Step 1: Upload Your PDF
Click the upload area and select your PDF file. The file is read directly in your browser — no upload to any server. For PDFs over 50 MB, browser memory limits may cause slowdowns, but most documents process in under a second.
Step 2: Review the Compression Result
The tool immediately shows the original file size versus the compressed size with a percentage saving. If the PDF was already well-optimized, you'll see a message indicating no reduction was possible. A progress bar visualizes the savings percentage for at-a-glance review.
Step 3: Download the Compressed PDF
Click "Download Compressed PDF" to save compressed.pdf. The content of all pages is identical to the original — only the internal file structure has changed.
What Gets Compressed
This PDF compressor uses the useObjectStreams: true option which enables cross-reference streams — the modern PDF 1.5+ format for storing object tables. This format is more compact and typically reduces text-heavy PDFs by 10-30%. Scanned PDFs composed primarily of image data see smaller gains since the image bytes themselves aren't recompressed. For those cases, desktop tools like Ghostscript's -dPDFSETTINGS=/ebook can significantly reduce image quality to save space.
FAQ
Is the PDF Compressor free?
Yes, completely free with no signup required. Compress as many PDFs as you need.

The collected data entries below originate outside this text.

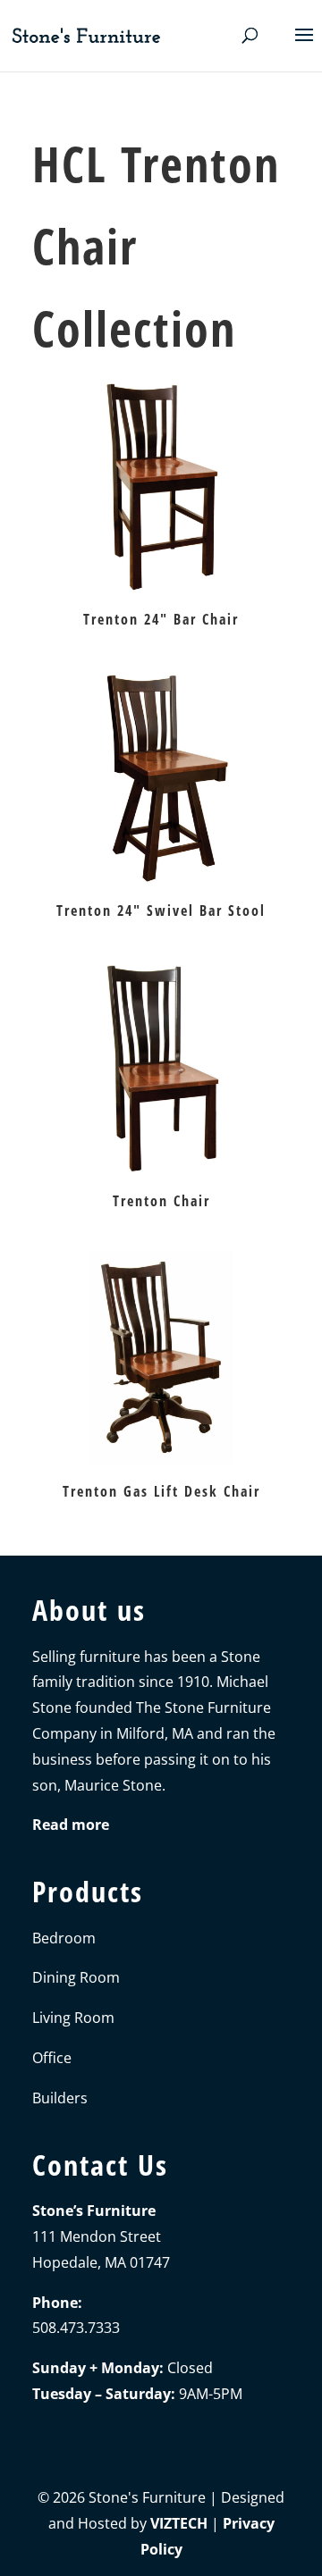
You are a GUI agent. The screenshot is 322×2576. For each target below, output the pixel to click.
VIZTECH (179, 2523)
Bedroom (64, 1938)
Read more (70, 1824)
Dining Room (76, 1977)
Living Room (73, 2017)
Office (52, 2058)
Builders (60, 2098)
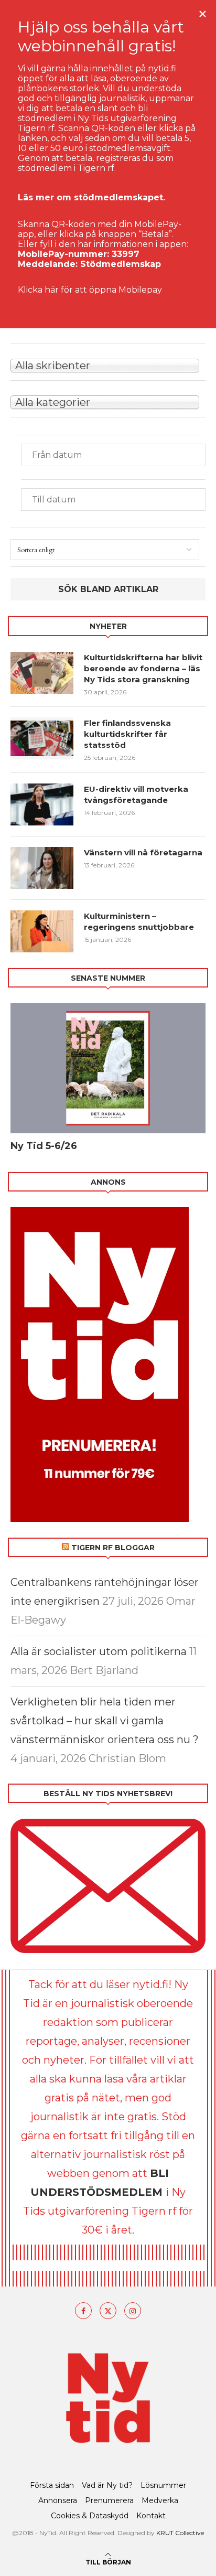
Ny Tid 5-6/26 (43, 1146)
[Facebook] (83, 2310)
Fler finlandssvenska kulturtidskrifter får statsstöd (127, 734)
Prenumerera (109, 2500)
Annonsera (57, 2500)
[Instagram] (132, 2310)
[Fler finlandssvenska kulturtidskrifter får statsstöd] (41, 738)
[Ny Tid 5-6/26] (108, 1068)
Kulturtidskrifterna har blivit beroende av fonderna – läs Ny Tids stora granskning (143, 668)
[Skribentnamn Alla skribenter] (108, 364)
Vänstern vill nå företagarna (143, 852)
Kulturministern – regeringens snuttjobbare (139, 921)
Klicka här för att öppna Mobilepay (90, 290)
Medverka (160, 2500)
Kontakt (151, 2515)
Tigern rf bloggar (113, 1547)
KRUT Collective (180, 2533)
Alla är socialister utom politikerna (98, 1651)
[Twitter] (108, 2310)
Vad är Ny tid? (107, 2485)
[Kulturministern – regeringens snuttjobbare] (41, 931)
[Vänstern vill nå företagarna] (41, 868)
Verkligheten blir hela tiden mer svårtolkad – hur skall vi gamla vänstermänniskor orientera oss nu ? (104, 1720)
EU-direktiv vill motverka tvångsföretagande (136, 794)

Does my PDF get uploaded to a server?
No. All compression happens in your browser using pdf-lib. Your file never leaves your device.
Why isn't the compression as good as Ghostscript or Acrobat?

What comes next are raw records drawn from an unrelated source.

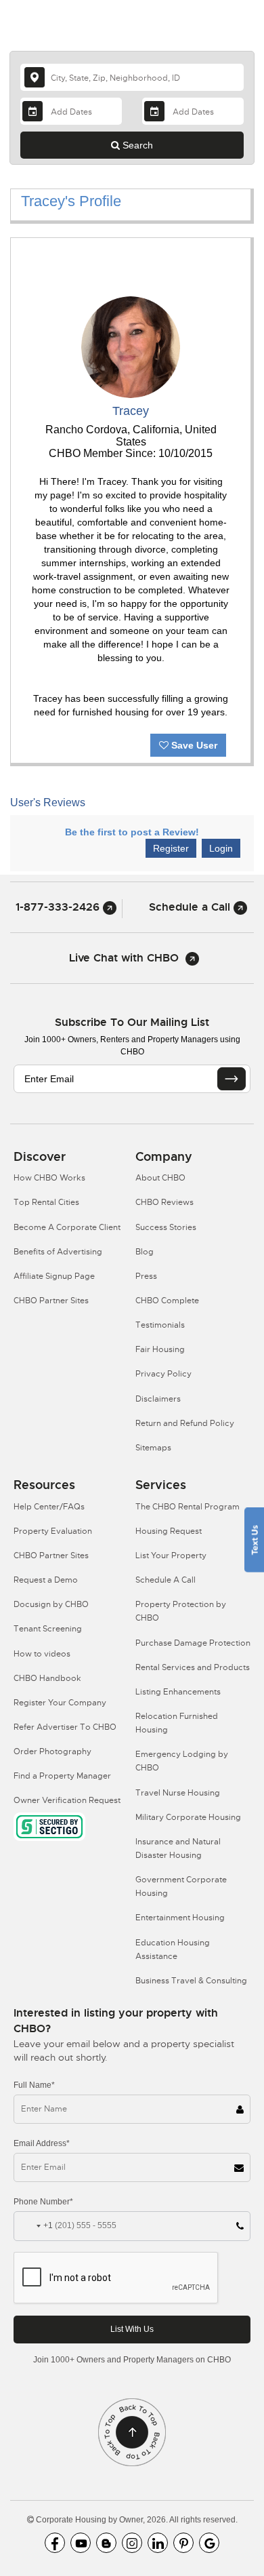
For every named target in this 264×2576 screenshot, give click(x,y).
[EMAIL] (231, 1078)
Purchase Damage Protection (192, 1643)
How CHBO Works (49, 1177)
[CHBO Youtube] (80, 2543)
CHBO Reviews (164, 1202)
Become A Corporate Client (67, 1227)
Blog (144, 1251)
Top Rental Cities (46, 1202)
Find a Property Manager (62, 1775)
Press (146, 1276)
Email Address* (42, 2143)
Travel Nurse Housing (177, 1792)
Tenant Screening (48, 1628)
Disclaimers (158, 1398)
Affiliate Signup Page (54, 1276)
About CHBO (160, 1177)
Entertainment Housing (180, 1917)
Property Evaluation (53, 1531)
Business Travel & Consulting (191, 1980)
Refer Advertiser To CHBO (65, 1727)
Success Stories (165, 1227)
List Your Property (170, 1555)
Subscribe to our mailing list (132, 1022)
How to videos (42, 1653)
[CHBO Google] (209, 2543)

Browser-based compression optimizes document structure — removing redundant objects, compacting metadata, and enabling cross-reference streams. Desktop tools like Ghostscript and Adobe Acrobat can also recompress embedded images, which typically provides much larger reductions for image-heavy PDFs. This tool focuses on structural optimization.

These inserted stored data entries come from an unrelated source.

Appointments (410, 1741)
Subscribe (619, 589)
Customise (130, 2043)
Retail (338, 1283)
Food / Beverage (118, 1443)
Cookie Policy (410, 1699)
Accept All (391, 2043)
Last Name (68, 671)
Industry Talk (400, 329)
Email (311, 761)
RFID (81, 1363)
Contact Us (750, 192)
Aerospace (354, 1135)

What types of PDFs compress the most?
Text-heavy PDFs with rich metadata, duplicate object references, or unoptimized structure see the best results — often 10-30% smaller. Scanned PDFs that are primarily images may see little reduction since the image data itself can't be recompressed in the browser.
What if the compressed file is the same size or larger?
Some PDFs are already well-optimized. If the structural cleanup produces no savings, the tool will display a message indicating no size reduction was achieved. In rare cases the output may be marginally larger, which the tool will also report.